<<<<

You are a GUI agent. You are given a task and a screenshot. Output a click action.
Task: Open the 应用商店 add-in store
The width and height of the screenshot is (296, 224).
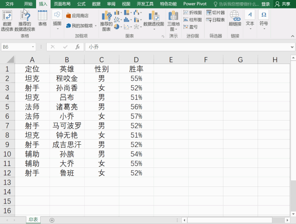pyautogui.click(x=77, y=16)
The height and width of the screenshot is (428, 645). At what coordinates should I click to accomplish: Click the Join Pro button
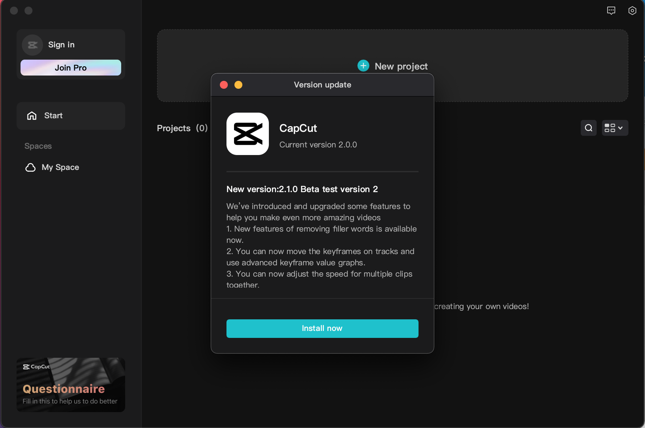[x=71, y=68]
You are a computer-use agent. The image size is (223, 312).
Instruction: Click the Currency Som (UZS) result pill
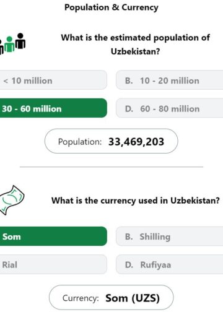[112, 298]
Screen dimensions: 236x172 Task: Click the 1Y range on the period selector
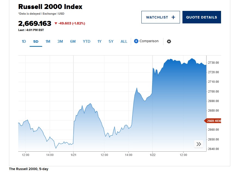pyautogui.click(x=99, y=41)
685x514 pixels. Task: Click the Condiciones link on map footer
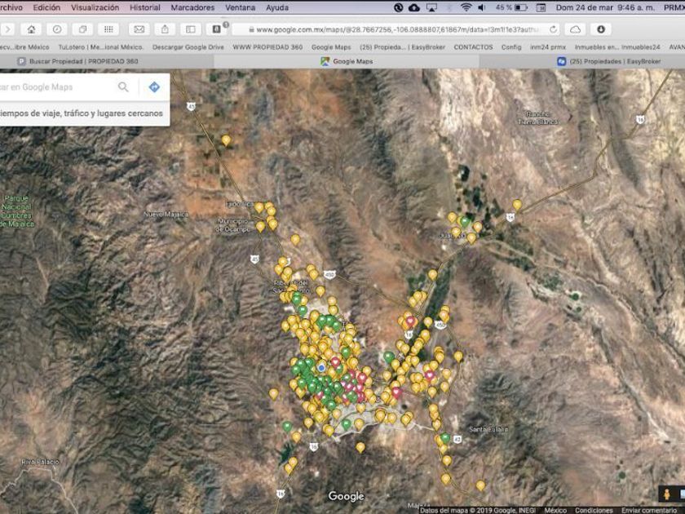pos(594,510)
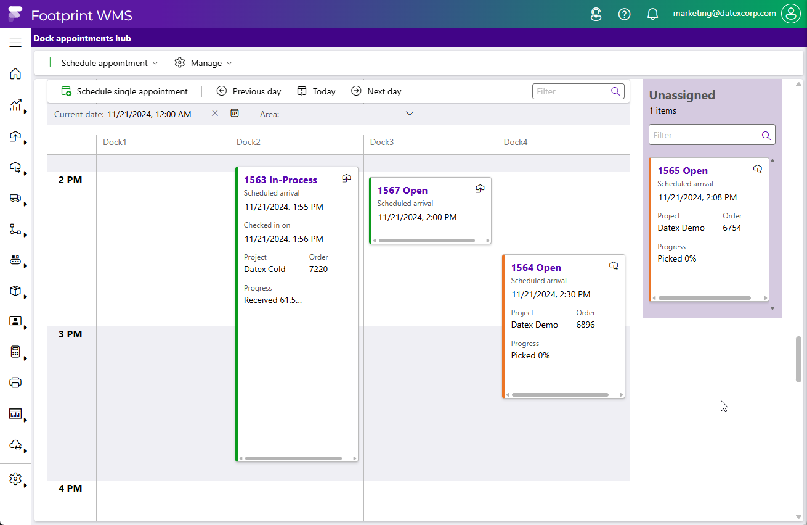Open the calendar date picker icon
807x525 pixels.
[235, 113]
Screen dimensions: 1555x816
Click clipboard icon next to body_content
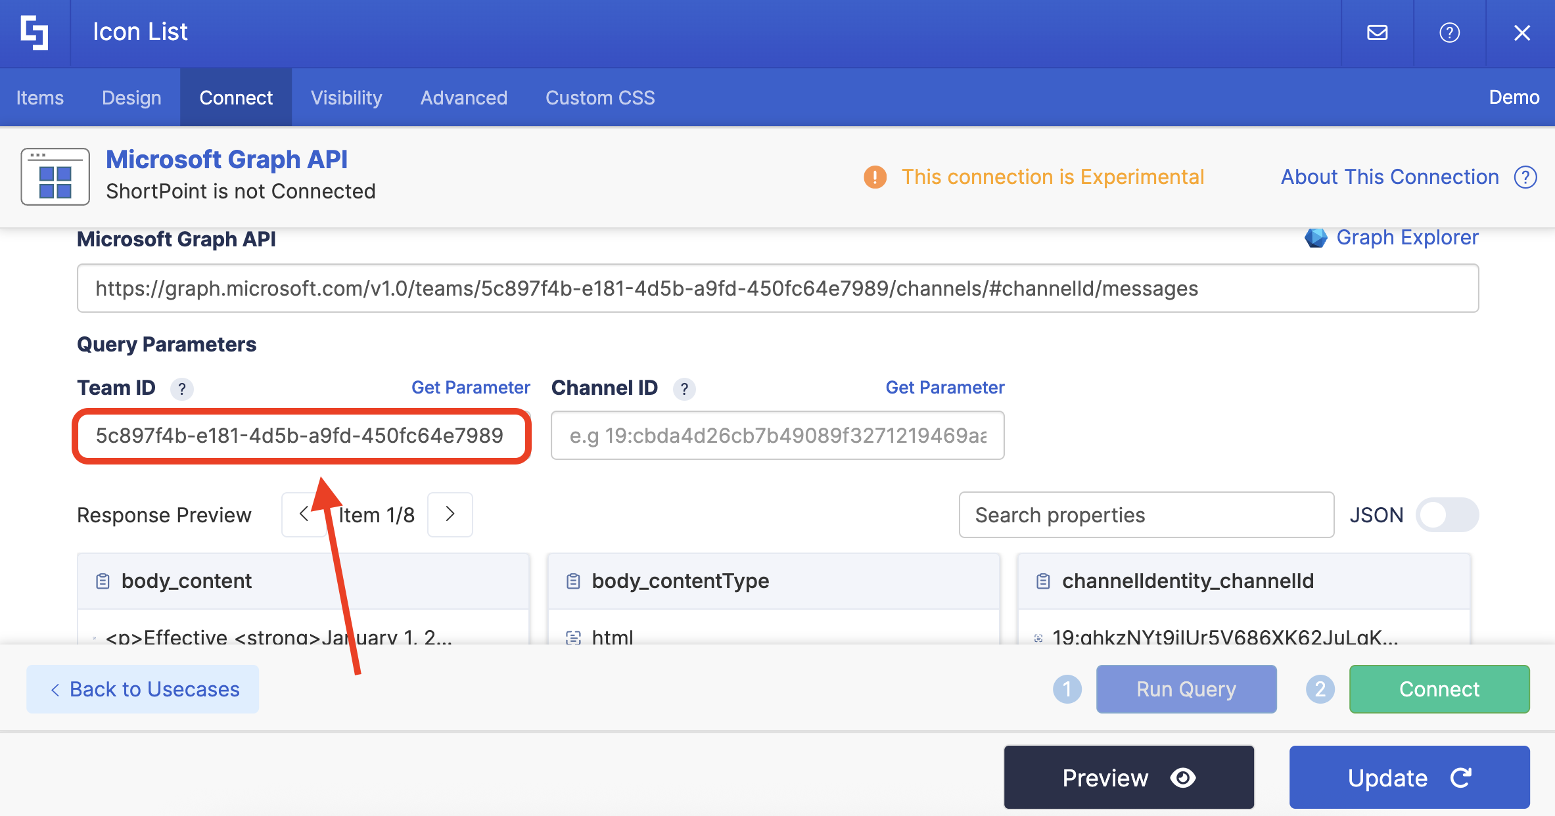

>>>>

Format every line of the records above as a numbered list, skipping blank lines and leaving out the pictures.

Response to this exercise:
1. You are a GUI agent. You are given a task and a screenshot. Output a click action.
2. Task: Open the 应用商店 add-in store
3. The width and height of the screenshot is (296, 224).
4. pyautogui.click(x=77, y=16)
5. The height and width of the screenshot is (428, 645). At what coordinates should I click to accomplish: Click the Join Pro button
6. [x=71, y=68]
7. You are a computer-use agent. The image size is (223, 312).
8. Instruction: Click the Currency Som (UZS) result pill
9. [112, 298]
10. Screen dimensions: 236x172 Task: Click the 1Y range on the period selector
11. pyautogui.click(x=99, y=41)
12. 685x514 pixels. Task: Click the Condiciones link on map footer
13. pos(594,510)
14. Open the calendar date picker icon
15. 807x525 pixels.
16. [235, 113]
17. Screen dimensions: 1555x816
18. Click clipboard icon next to body_content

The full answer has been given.